To highlight the impact of including alternative ORFs in analyses of genomic variants, we compared the annotation of the SynMicDB and the COSMIC HEY2 datasets when analysed with OpenVar or the most common annotators: the Ensembl Variant Effect Predictor (VEP)14, Annovar15 and SnpEff11 (Fig. 2A-B). Although small differences were observed between VEP, Annovar and SnpEff, none predicted as many high impact variants than OpenVar. As the SynMicDB dataset is a database of synonymous mutations, most variants are classified as low impact with VEP, Annovar or SnpEff (Fig. 2A). By simply considering non-canonical ORFs overlapping the annotated ORF, OpenVar reclassify many low impact variants as high impact, yielding a 33.6-fold, 13.8-fold and 8.3-fold increase over Annovar, SnpEff and VEP respectively. Similarly, when considering a more heterogeneous set of variants with the COSMIC HEY2 dataset, OpenVar offers a 2-fold increase over Annovar and a 1.6-fold increase over SnpEff and VEP in high impact variants (Fig. 2B). With both datasets, the increase in moderate and high impact variants observed with OpenVar comes from the reclassification of modifier and low impact variants, as visible on figure 2 with a relative decrease in the latter with OpenVar (Fig. 2A-B).

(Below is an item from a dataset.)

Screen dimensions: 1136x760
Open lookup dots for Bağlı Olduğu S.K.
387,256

For example, in the HEY2 COSMIC dataset, the variant 6:g.125,759,806 T>G is located 4 nucleotides after the stop codon of the canonical ORF (Q9UBP5 with genomic coordinates 6:125,749,777-125,759,802) and is thus classified as a “modifier” impact by VEP, Annovar and SnpEff. However, it leads to a missense mutation (p.Phe137Leu) in the alternative ORF (IP_145210 with genomic coordinates 6:125,759,396-125,759,827) and is thus classified as a “moderate” impact on IP_145210 and a “modifier” impact on Q9UBP5 by OpenVar. Since the predicted impact is higher on the alternative ORF, this variant is counted as “moderate” impact on the general statistics presented on figure 2 (Fig. 2B).

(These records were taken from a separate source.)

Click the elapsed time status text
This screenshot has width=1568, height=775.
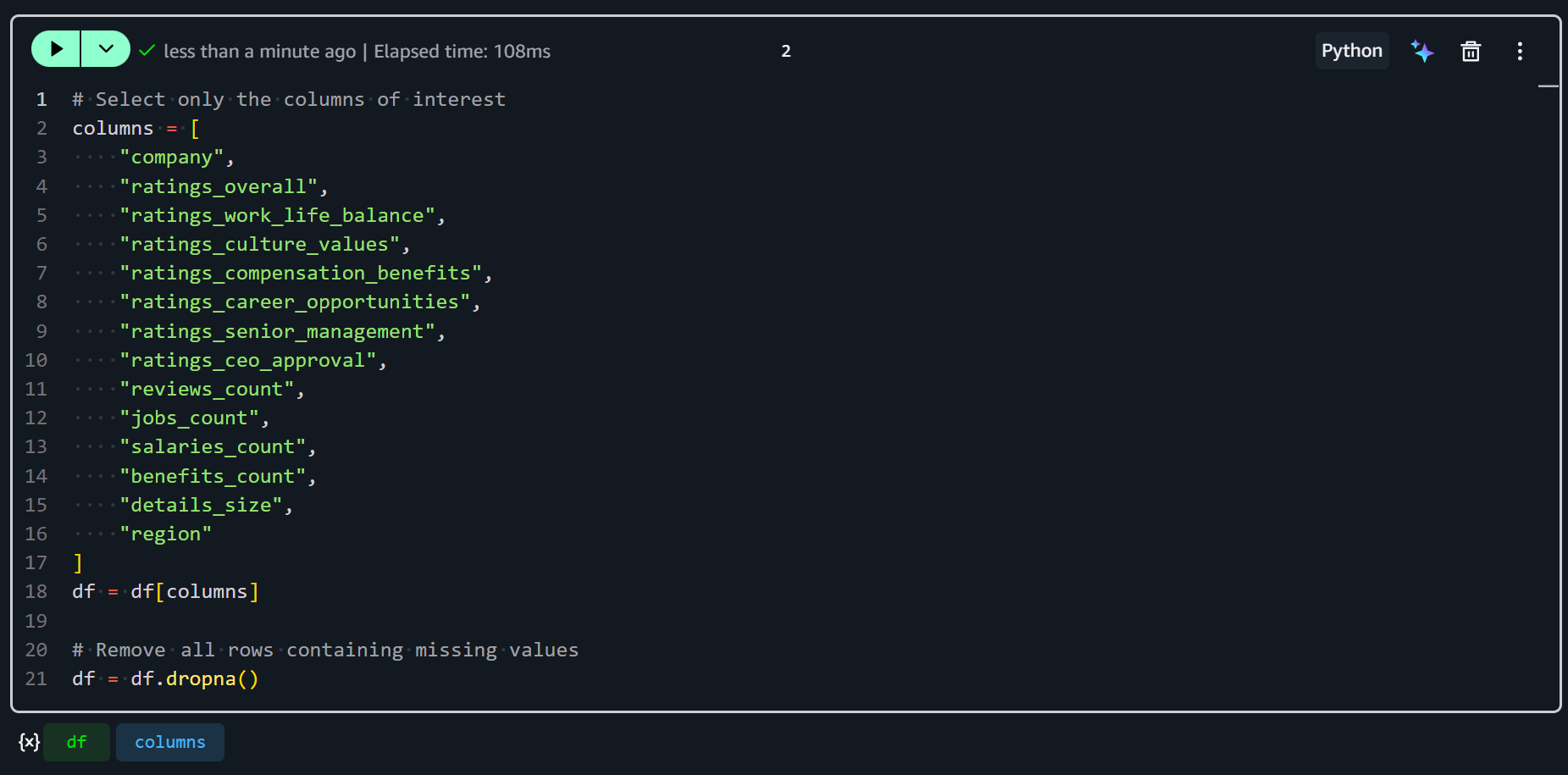[x=463, y=51]
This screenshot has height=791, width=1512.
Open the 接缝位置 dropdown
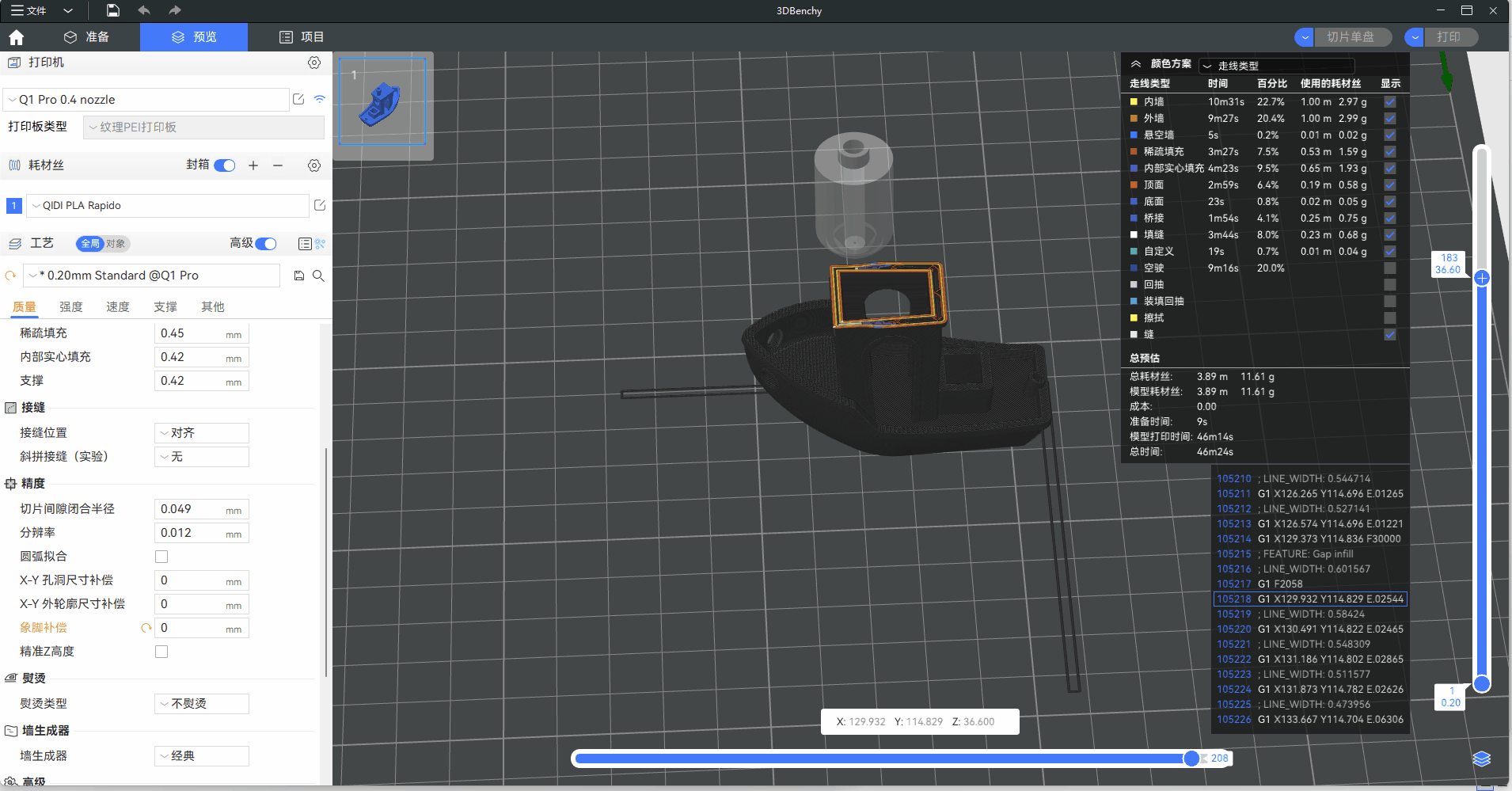pyautogui.click(x=202, y=433)
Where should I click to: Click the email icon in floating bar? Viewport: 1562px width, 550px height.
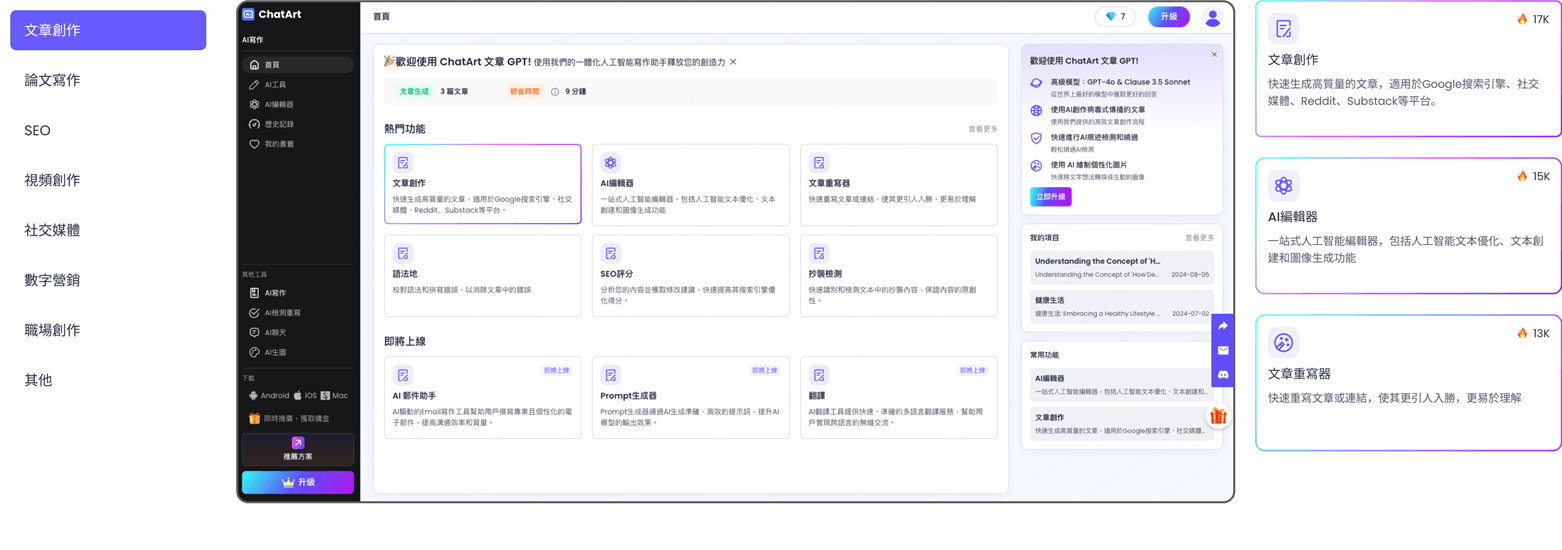[x=1222, y=350]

Interestingly, when looking at the relative impact of variants on HEY2 (Fig. 2C), OpenVar predicts higher impact variants towards the carboxyl end of the annotated ORF (Q9UBP5 protein), which corresponds exactly at the position of the alternative ORF (IP_145210 protein). The IP_145210 ORF in HEY2 does not overlap with any known domain of the well-characterized Q9UBP5 protein. Q9UBP5 is a 337 amino acid long Hairy-related basic helix-loop-helix (bHLH) transcription repressor, but its functional domains span from amino acid 48 to 11616 (Fig. 2C). Meanwhile, the IP_145210 ORF overlaps the disordered carboxyl tail of the Q9UBP5 ORF. This observation agrees with previous reports suggesting intrinsically disordered regions are prone to host dual-coding events7,17,18. Thus, the results highlighted by OpenVar suggest these variants may be detrimental via their consequence on IP_145210 rather than the canonical Q9UBP5.